____ STORED RECORDS

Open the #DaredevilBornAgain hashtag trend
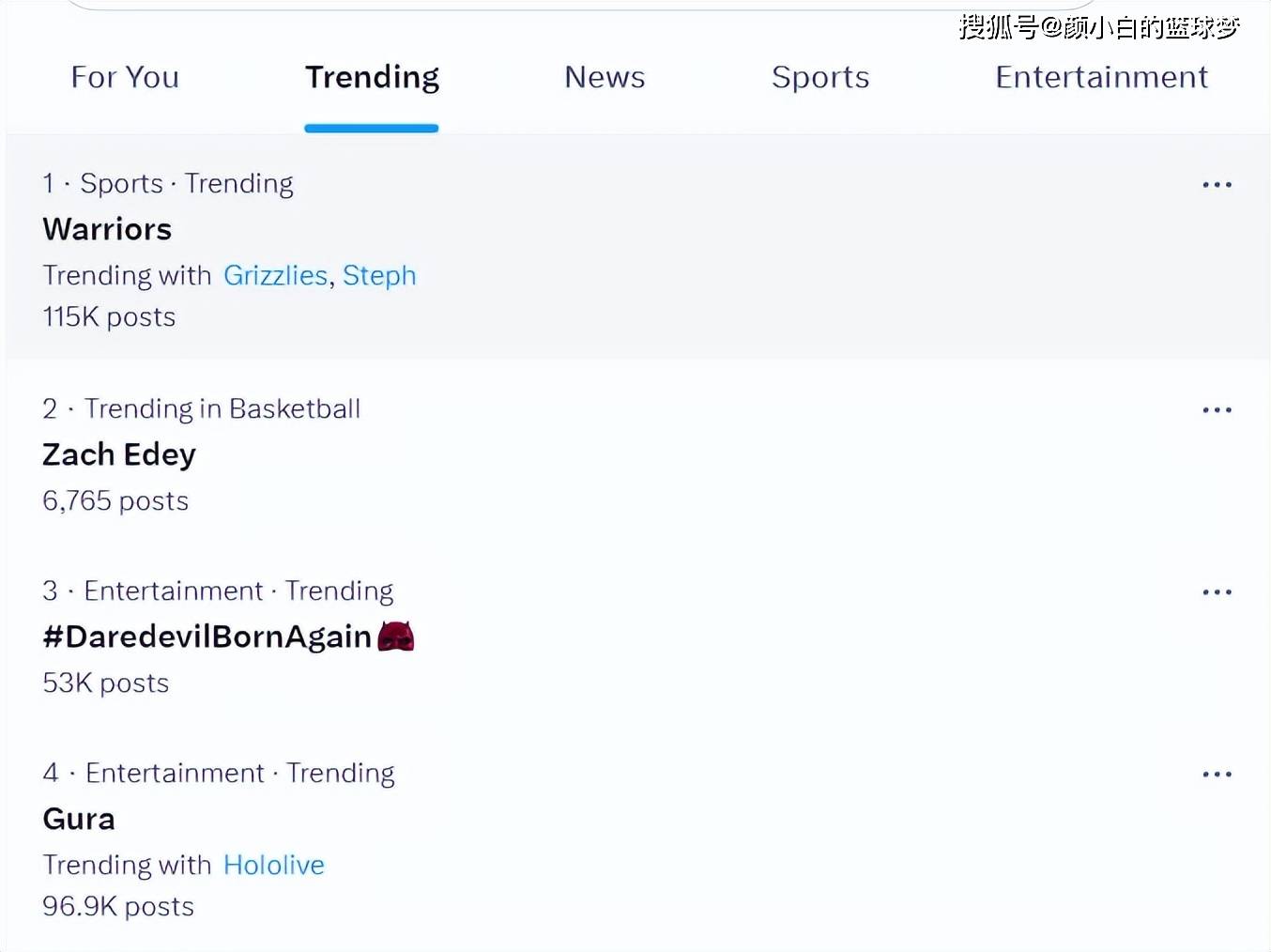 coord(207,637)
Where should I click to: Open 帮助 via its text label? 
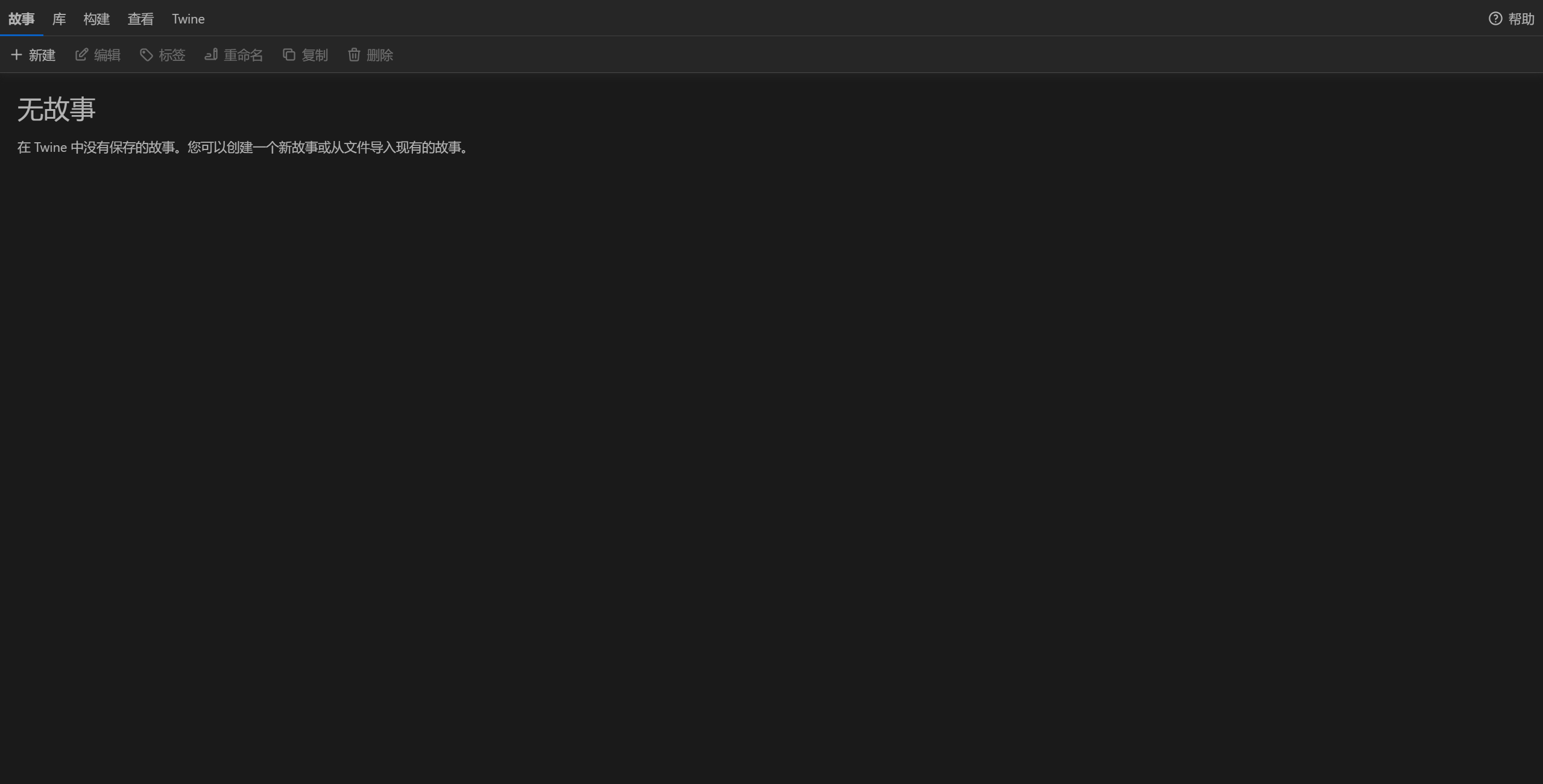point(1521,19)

________
____ STORED RECORDS

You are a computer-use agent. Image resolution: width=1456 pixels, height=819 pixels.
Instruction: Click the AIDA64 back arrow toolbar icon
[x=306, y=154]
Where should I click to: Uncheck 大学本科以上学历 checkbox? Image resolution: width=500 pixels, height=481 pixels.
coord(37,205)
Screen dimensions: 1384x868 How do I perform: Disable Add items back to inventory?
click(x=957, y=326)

________

» REQUEST:
Recast the lines starting with the one containing "Screen dimensions: 1384x868" and going on through the one containing "click(x=957, y=326)" as a Markdown table with the columns Row and Entry, numbering each line and leaving out any blank lines.

» TASK SOLUTION:
| Row | Entry |
|---|---|
| 1 | Screen dimensions: 1384x868 How do I perform: Disable Add items back to inventory? |
| 2 | click(x=957, y=326) |